Literature DB >> 29100597

Determinants of gait stability while walking on a treadmill: A machine learning approach.

Fabienne Reynard1, Philippe Terrier2.   

Abstract

Dynamic balance in human locomotion can be assessed through the local dynamic stability (LDS) method. Whereas gait LDS has been used successfully in many settings and applications, little is known about its sensitivity to individual characteristics of healthy adults. Therefore, we reanalyzed a large dataset of accelerometric data measured for 100 healthy adults from 20 to 70 years of age performing 10 min treadmill walking. We sought to assess the extent to which the variations of age, body mass and height, sex, and preferred walking speed (PWS) could influence gait LDS. The random forest (RF) and multiple adaptive regression splines (MARS) algorithms were selected for their good bias-variance tradeoff and their capabilities to handle nonlinear associations. First, through variable importance measure (VIM), we used RF to evaluate which individual characteristics had the highest influence on gait LDS. Second, we used MARS to detect potential interactions among individual characteristics that may influence LDS. The VIM and MARS results indicated that PWS and age correlated with LDS, whereas no associations were found for sex, body height, and body mass. Further, the MARS model detected an age by PWS interaction: on one hand, at high PWS, gait stability is constant across age while, on the other hand, at low PWS, gait instability increases substantially with age. We conclude that it is advisable to consider the participants' age as well as their PWS to avoid potential biases in evaluating dynamic balance through LDS.
Copyright © 2017 Elsevier Ltd. All rights reserved.

Entities:  

Keywords:  Dynamic balance; Human locomotion; Maximum Lyapunov exponent; Nonlinear analysis

Mesh:

Year:  2017        PMID: 29100597     DOI: 10.1016/j.jbiomech.2017.10.020

Source DB:  PubMed          Journal:  J Biomech        ISSN: 0021-9290            Impact factor:   2.712


  3 in total

1.  The Maximum Lyapunov Exponent During Walking and Running: Reliability Assessment of Different Marker-Sets.

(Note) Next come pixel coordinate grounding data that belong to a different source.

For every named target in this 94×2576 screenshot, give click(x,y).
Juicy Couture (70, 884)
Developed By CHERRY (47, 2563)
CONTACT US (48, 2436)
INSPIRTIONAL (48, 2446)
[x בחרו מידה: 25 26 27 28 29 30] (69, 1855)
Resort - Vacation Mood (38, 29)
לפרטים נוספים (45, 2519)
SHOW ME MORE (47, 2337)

Authors:  Antonis Ekizos; Alessandro Santuz; Arno Schroll; Adamantios Arampatzis
Journal:  Front Physiol       Date:  2018-08-24       Impact factor: 4.566

2.  Postural control in healthy adults: Determinants of trunk sway assessed with a chest-worn accelerometer in 12 quiet standing tasks.

Authors:  Fabienne Reynard; David Christe; Philippe Terrier
Journal:  PLoS One       Date:  2019-01-23       Impact factor: 3.240

3.  Using wearable sensors to classify subject-specific running biomechanical gait patterns based on changes in environmental weather conditions.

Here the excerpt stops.